Generate a CSR code in Ubuntu with Apache2

Creating Your CSR with OpenSSL

Use the instructions in this section to create your own shell commands to generate your Ubuntu with Apache2 CSR with OpenSSL.

You can save time by using the DigiCert OpenSSL CSR Wizard to generate an OpenSSL command to create your Ubuntu with Apache2 CSR. Just fill out the form, click Generate, and then paste your customized OpenSSL command into your terminal.


How to Generate a CSR for Ubuntu with Apache 2 Using OpenSSL

If you prefer to build your own shell commands to generate your Ubuntu with Apache2 CSR, follow the instructions below.

  1. Log in to your server via your terminal client (ssh).

  2. Run Command

At the prompt, type the following command:

Note: Make sure to replace server with the name of your server.

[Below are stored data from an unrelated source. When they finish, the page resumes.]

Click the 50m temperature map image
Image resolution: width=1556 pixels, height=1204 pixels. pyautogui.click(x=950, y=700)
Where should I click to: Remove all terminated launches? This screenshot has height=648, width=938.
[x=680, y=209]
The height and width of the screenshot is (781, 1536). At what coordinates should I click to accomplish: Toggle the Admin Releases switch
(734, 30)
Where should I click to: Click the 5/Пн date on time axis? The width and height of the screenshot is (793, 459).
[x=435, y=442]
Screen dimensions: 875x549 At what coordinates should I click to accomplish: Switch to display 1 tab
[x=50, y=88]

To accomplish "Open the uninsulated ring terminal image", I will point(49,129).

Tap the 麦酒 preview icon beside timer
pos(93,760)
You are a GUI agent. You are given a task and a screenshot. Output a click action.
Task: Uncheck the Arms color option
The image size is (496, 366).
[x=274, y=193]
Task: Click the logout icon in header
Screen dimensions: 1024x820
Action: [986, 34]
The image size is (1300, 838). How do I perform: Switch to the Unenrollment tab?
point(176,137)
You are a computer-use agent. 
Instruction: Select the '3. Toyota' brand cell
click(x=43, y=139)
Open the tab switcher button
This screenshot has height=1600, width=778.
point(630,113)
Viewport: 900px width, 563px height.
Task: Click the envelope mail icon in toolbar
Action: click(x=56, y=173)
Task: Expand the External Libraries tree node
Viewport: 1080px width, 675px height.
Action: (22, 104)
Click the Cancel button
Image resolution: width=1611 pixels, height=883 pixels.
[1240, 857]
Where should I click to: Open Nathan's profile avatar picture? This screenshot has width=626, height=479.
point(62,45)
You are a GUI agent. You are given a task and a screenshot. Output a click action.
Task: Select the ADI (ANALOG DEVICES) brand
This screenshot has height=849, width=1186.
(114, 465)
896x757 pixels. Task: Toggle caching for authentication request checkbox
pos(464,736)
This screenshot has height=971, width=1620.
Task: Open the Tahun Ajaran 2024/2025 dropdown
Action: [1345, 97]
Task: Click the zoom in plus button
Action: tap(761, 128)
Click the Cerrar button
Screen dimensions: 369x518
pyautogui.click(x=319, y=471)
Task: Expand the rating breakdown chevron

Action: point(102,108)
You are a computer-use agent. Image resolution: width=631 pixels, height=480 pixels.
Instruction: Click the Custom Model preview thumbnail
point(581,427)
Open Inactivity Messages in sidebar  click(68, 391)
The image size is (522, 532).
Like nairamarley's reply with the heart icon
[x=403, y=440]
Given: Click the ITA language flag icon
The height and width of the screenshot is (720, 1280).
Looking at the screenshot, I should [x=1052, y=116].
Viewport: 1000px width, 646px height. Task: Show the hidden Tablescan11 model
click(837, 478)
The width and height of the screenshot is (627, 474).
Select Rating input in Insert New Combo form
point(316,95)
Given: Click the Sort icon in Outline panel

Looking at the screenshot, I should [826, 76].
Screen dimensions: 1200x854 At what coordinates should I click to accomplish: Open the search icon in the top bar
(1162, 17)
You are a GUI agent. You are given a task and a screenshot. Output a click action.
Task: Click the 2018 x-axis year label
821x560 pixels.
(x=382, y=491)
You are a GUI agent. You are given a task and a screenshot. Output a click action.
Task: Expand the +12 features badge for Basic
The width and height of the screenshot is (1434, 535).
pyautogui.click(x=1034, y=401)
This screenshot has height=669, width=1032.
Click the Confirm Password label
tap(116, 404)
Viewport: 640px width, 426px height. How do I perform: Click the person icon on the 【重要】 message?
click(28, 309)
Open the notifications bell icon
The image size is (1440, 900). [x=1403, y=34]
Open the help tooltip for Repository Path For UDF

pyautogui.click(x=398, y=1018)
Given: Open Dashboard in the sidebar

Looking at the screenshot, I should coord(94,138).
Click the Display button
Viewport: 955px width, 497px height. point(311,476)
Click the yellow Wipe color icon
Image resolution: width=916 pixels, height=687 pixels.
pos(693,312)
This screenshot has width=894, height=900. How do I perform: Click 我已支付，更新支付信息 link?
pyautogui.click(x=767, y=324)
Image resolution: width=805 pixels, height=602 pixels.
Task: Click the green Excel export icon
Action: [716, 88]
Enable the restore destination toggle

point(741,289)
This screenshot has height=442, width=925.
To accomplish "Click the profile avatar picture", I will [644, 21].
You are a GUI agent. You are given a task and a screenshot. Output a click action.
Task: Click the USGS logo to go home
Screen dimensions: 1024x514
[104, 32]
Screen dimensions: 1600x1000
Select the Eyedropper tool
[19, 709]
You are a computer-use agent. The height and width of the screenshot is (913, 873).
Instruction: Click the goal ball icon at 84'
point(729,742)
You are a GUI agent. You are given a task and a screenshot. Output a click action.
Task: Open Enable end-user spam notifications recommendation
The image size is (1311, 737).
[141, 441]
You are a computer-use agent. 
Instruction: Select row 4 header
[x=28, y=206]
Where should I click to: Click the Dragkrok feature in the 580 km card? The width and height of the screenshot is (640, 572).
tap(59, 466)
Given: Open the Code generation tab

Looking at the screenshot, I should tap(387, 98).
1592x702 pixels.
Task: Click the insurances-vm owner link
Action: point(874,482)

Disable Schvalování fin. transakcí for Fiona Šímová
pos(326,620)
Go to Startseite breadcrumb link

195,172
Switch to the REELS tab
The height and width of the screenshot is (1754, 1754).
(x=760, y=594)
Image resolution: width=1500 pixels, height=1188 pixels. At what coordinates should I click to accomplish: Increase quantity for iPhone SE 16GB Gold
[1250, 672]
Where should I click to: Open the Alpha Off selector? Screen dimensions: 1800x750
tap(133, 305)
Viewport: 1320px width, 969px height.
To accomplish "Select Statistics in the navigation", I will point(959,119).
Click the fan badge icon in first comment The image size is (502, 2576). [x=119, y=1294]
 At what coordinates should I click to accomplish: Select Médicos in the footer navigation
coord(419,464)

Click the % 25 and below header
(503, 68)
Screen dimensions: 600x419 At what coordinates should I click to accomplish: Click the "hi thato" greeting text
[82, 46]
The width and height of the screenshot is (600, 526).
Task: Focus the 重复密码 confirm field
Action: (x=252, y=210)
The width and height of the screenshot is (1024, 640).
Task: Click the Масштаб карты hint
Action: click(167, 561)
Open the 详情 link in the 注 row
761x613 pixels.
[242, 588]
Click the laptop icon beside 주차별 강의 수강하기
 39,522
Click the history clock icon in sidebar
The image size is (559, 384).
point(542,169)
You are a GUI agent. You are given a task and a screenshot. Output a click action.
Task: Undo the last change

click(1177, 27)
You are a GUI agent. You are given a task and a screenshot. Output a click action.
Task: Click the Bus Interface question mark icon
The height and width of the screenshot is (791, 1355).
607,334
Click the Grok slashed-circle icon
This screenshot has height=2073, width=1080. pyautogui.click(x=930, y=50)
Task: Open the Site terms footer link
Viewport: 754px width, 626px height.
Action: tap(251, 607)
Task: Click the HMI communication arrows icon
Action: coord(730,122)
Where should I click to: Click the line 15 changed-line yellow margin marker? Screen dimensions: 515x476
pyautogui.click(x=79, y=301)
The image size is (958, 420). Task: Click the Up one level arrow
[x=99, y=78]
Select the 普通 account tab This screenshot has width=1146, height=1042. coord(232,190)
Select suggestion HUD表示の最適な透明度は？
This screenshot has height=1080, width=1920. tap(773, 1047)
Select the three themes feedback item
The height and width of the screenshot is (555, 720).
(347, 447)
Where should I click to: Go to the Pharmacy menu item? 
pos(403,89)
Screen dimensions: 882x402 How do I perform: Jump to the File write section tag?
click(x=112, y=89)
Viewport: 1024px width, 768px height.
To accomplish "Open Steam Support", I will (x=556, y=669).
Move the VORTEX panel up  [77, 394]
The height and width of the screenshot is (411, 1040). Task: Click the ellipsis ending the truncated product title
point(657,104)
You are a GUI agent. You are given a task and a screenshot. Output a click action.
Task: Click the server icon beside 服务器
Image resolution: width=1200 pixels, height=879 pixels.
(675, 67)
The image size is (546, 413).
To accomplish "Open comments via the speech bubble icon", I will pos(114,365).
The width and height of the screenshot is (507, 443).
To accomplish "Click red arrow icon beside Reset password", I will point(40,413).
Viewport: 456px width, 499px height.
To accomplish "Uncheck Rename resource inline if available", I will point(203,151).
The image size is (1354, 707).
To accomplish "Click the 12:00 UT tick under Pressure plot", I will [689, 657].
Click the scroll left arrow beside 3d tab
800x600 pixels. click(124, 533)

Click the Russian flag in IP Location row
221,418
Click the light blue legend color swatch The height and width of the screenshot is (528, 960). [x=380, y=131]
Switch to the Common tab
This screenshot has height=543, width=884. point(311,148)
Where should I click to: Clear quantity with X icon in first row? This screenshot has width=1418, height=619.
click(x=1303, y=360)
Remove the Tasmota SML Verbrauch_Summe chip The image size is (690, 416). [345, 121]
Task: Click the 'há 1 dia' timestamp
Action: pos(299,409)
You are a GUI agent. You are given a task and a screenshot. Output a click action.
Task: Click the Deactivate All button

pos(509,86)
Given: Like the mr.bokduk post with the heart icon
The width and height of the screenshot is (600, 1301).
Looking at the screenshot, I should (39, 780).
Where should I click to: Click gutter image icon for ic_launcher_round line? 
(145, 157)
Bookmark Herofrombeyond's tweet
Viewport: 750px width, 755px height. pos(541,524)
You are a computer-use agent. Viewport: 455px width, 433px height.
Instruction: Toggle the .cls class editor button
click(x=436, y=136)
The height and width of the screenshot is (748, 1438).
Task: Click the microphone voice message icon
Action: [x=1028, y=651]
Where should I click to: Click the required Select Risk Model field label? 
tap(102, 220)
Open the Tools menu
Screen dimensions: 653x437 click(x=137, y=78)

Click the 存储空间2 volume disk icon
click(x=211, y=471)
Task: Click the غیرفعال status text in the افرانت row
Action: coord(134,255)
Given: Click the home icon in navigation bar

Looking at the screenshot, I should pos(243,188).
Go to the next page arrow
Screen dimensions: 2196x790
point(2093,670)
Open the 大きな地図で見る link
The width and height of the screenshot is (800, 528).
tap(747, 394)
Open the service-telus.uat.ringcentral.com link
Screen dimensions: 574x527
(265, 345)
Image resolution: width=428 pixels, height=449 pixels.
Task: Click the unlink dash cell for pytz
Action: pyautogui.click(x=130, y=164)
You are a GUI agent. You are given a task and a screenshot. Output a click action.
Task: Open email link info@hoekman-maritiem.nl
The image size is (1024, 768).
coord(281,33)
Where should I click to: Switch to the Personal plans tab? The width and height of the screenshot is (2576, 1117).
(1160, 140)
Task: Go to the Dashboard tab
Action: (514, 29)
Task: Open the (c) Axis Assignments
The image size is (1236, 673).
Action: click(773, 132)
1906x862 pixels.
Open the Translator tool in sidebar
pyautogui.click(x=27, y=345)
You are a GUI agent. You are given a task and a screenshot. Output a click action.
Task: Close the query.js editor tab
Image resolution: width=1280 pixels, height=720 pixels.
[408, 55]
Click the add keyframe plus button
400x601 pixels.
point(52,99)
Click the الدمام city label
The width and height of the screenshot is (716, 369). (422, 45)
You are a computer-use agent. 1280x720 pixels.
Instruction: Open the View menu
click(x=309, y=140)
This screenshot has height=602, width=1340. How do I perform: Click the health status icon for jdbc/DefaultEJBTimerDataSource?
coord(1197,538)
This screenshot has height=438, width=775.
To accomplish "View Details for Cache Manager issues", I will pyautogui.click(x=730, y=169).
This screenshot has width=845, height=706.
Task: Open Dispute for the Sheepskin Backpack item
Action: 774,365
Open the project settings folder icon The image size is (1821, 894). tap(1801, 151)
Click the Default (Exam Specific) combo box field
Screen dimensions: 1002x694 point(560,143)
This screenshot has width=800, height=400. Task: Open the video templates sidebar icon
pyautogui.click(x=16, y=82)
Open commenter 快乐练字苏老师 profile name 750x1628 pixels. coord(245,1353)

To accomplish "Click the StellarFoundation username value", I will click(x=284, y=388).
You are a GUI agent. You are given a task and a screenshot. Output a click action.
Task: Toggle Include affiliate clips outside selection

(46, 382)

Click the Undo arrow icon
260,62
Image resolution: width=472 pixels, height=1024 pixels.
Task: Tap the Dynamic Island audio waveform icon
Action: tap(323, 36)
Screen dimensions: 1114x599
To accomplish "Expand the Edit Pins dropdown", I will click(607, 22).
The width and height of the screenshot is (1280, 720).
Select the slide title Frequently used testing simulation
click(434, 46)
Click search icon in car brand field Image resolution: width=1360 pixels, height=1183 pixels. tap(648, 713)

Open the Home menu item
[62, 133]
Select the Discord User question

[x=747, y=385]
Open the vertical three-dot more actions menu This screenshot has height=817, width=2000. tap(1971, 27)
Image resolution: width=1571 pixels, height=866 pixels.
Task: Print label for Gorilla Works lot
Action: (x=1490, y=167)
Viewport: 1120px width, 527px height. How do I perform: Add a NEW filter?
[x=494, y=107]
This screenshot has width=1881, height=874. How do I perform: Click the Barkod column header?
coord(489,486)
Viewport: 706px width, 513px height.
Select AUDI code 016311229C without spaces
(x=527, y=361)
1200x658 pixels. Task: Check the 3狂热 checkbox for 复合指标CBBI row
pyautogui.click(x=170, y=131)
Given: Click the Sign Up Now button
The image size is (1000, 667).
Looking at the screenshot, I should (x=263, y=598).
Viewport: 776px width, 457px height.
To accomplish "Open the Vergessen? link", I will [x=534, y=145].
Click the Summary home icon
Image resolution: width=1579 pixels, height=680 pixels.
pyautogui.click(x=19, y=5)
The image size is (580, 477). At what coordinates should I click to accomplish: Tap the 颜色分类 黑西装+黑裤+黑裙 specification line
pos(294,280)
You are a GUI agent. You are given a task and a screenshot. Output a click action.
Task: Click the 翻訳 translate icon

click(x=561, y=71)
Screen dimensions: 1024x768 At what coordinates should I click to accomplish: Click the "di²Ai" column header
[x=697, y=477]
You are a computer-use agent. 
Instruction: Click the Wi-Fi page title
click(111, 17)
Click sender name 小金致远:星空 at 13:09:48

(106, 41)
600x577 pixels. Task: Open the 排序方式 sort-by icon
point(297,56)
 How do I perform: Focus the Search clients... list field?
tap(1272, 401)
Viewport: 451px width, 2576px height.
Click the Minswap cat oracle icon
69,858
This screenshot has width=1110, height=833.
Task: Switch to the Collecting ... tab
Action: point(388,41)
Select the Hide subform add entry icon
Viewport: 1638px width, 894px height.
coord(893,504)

openssl req –new –newkey rsa:2048 –nodes –keyout server.key –out server.csr
  1. Generate Files
  • You've now started the process for generating the following two files:
    • Private-Key File: Used to generate the CSR and later to secure and verify connections using the certificate.
    • Certificate Signing Request (CSR) file: Used to order your SSL certificate and later to encrypt messages that only its corresponding private key can decrypt.
  • When prompted for the Common Name (domain name), type the fully qualified domain (FQDN) for the site that you are going to secure.
    • Note: You may have already set up default information.
  • Now, your OpenSSL .csr file is created.
  1. Order Your SSL/TLS Certificate
  • Open the .csr file you created with a text editor.
  • Copy the text, including the -----BEGIN NEW CERTIFICATE REQUEST----- and -----END NEW CERTIFICATE REQUEST----- tags, and paste it in to the order form.
  1. Save Private Key. Save (back up) the generated .key file. You need it later to install your SSL certificate.
  2. Install Certificate. After you've received your SSL certificate, you can install it on your server.